Of course you’ve been keeping your home clean and well-maintained all along, but take a look at this to-do list to make sure nothing has fallen by the wayside.
Wash all windows (and mirrors), and pull back the curtains or blinds to maximize sunshine. Scrub light-switch plates, bathroom and kitchen faucets, and the areas around cabinet handles to remove grime and fingerprints.
Paint walls and replace worn carpeting. Some real estate professionals say painting and new carpeting are the cheapest fixes with the biggest payback.
Get rid of clutter, particularly in the kitchen. Homebuyers love to open cabinets and closets, and sparsely filled storage spaces look bigger than those packed full of items.
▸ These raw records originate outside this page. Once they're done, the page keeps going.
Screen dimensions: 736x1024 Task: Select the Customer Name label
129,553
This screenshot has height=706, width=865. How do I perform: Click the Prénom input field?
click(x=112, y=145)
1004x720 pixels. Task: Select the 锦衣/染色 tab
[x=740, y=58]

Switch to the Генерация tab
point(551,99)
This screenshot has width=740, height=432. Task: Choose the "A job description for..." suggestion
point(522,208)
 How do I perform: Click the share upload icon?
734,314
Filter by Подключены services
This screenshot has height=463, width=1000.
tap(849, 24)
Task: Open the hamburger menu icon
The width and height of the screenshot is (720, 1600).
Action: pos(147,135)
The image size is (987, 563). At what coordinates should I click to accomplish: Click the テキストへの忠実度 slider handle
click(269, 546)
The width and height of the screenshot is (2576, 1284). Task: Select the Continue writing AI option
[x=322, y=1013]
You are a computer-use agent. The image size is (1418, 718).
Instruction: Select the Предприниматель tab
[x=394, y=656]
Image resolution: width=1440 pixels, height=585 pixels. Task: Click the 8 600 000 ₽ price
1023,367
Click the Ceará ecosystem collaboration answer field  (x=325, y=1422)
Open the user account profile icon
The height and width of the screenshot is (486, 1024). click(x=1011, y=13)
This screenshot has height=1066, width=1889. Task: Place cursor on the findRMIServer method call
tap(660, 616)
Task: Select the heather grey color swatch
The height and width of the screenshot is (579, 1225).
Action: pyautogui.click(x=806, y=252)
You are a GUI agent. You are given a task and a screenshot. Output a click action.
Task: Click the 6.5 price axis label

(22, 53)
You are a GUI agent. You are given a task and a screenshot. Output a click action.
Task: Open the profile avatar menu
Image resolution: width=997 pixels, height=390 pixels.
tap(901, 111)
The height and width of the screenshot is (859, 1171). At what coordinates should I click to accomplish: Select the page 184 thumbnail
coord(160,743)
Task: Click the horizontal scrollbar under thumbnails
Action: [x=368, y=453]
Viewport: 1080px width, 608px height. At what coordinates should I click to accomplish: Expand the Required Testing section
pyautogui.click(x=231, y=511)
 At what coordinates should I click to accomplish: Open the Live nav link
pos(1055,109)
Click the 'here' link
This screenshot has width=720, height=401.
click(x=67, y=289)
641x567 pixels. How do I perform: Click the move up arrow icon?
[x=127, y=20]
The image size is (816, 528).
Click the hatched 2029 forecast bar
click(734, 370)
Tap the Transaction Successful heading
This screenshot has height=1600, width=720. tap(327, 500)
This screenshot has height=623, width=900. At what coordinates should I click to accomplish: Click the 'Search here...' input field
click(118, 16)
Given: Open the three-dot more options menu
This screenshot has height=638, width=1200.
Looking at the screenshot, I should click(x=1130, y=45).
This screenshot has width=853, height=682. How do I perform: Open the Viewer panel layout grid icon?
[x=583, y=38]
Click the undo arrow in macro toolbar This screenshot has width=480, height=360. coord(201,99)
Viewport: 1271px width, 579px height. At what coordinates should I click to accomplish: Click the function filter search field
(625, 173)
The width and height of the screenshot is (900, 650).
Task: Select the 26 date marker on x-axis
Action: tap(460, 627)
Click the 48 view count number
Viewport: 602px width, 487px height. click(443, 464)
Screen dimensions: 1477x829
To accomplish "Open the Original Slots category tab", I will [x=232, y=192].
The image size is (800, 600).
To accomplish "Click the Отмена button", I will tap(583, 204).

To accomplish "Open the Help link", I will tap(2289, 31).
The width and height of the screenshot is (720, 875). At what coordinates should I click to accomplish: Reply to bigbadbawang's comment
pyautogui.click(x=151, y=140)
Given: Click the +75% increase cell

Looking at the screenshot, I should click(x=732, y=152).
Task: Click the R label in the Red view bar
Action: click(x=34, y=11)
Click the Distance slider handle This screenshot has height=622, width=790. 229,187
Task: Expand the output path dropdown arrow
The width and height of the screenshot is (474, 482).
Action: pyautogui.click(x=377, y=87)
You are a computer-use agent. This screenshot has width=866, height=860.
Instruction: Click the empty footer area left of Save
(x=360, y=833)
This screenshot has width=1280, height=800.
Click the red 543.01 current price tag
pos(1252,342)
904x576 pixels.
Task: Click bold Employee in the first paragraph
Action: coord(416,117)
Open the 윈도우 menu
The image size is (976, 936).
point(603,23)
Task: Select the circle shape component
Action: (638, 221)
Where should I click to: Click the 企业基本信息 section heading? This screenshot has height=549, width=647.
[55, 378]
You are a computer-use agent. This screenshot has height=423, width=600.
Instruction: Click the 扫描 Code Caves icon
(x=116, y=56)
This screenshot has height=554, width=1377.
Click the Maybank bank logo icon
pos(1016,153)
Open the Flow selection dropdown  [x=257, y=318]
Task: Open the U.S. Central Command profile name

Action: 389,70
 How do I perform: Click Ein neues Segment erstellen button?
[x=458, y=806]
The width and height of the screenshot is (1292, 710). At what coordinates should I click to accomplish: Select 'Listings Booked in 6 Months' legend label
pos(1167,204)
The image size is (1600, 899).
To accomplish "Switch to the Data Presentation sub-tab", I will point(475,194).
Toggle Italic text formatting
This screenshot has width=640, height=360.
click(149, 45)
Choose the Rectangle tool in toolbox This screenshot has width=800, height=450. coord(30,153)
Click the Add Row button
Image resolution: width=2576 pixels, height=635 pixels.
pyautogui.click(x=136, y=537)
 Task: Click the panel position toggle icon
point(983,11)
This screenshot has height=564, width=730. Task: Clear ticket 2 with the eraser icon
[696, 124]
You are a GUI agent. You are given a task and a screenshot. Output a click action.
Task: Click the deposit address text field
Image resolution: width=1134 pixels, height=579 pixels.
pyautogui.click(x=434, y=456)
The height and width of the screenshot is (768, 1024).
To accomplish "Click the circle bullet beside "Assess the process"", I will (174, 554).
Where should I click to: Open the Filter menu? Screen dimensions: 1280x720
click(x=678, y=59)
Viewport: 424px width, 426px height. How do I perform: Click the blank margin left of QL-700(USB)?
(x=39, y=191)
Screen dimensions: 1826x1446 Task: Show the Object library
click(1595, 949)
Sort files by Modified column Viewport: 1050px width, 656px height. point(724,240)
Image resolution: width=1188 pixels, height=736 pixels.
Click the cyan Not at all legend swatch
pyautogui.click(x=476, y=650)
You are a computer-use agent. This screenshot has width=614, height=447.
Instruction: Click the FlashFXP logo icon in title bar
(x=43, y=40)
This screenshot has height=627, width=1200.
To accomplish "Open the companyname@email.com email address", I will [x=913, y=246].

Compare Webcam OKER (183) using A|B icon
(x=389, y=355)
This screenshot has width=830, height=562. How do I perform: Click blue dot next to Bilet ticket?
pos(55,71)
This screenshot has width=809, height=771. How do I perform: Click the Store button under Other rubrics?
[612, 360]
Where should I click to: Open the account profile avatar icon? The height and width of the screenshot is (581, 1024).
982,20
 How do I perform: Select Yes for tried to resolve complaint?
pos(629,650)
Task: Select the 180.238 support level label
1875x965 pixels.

Consider renting a storage unit for items that aren’t essential to your daily life.
Take family photos off the walls and put them, along with other personal mementos and family heirlooms, in the storage unit you rented. Buyers want to imagine their own photos on the walls, and yours will just get in the way.
If your home needs repairs to the electrical system, or plumbing, heating, or air conditioning, do it now. Buyers will quickly lose interest — or make lowball offers — if your home needs additional work.
First impressions are hard to shake, and an overgrown yard can turn away buyers before they get to your front door. Rake the yard, trim back bushes and tree limbs, and remove leaves from gutters.
A manicured lawn tells buyers you pay attention to details. Edge the lawn along sidewalks, driveways, and walkways, and mow the lawn diagonally to make your yard appear larger.
No flowers in your front yard? Buy some container plants, or transplant tulips and daffodils for a quick springtime facelift.
If your real estate professional has scheduled an open house, help to make your home even more welcoming. Fill the kitchen sink with ice and several dozen bottles of water. Weary home shoppers will be grateful — and remember your courtesy.
If the weather outside is unpredictable, put a mat outside your door so visitors can wipe their feet before entering. And have space handy for umbrellas.

Friday, April 11, 2014

Bay Area Price Gains Continue to be Large

As Marin is part of the Bay Area, take note of these numbers! You'll find them quite interesting.
The San Francisco metro area is just one of two U.S. regions where year-over-year home prices have increased by more than 20 percent for the 11th consecutive month, according to the January S&P/Case-Shiller Home Price Indices.house_money331
In the opening month of 2014, home prices in San Francisco were up 23.1 percent from the previous January. Meanwhile, sales prices in the region have grown by more than 20 percent since March 2013, the only metro area in the country besides Las Vegas to enjoy such a long stretch of increases.
San Francisco was one of seven metro areas included in Case-Shiller’s 20-city composite that showed positive month-over-month home price gains, increasing 0.5 percent from December to January.
Home prices across the U.S. were up 13.2 percent year over year in January but have declined 0.1 percent for the past three months. Despite the recent seasonal slips, S&P predicts continued price gains in the coming year, although they’ll likely be less dramatic than those seen in 2013.
“Expectations and recent data point to continued home price gains for 2014,” David M. Blitzer, chairman of the Index Committee at S&P Dow Jones Indices, said in a statement. “Although most analysts do not expect the same rapid increases we saw last year, the consensus is for moderating gains.”
A closer look at Bay Area prices reveals double-digit percentage increases from January 2013 in each of Pacific Union’s eight regions.
After two straight months of modest declines, Sonoma Valley single-family home prices roared back in January, posting year-over-year gains of 54 percent. In San Francisco the median home price surpassed the $1 million mark and was up 44 percent from last January.
Napa County saw year-over-year price hikes of 29 percent, followed by Contra Costa County (28.5 percent), Sonoma County (27 percent), the East Bay (20.5 percent), Marin County (18 percent), and Silicon Valley (11 percent).
So, if you're planning to sell or buy, it's definitely time to give us a call and let us help you get the best possible deal. Peter: (415) 279-6466; Jane: (415) 531-4091.

Friday, April 04, 2014

Unemployment Continues to Drop--Good for Housing!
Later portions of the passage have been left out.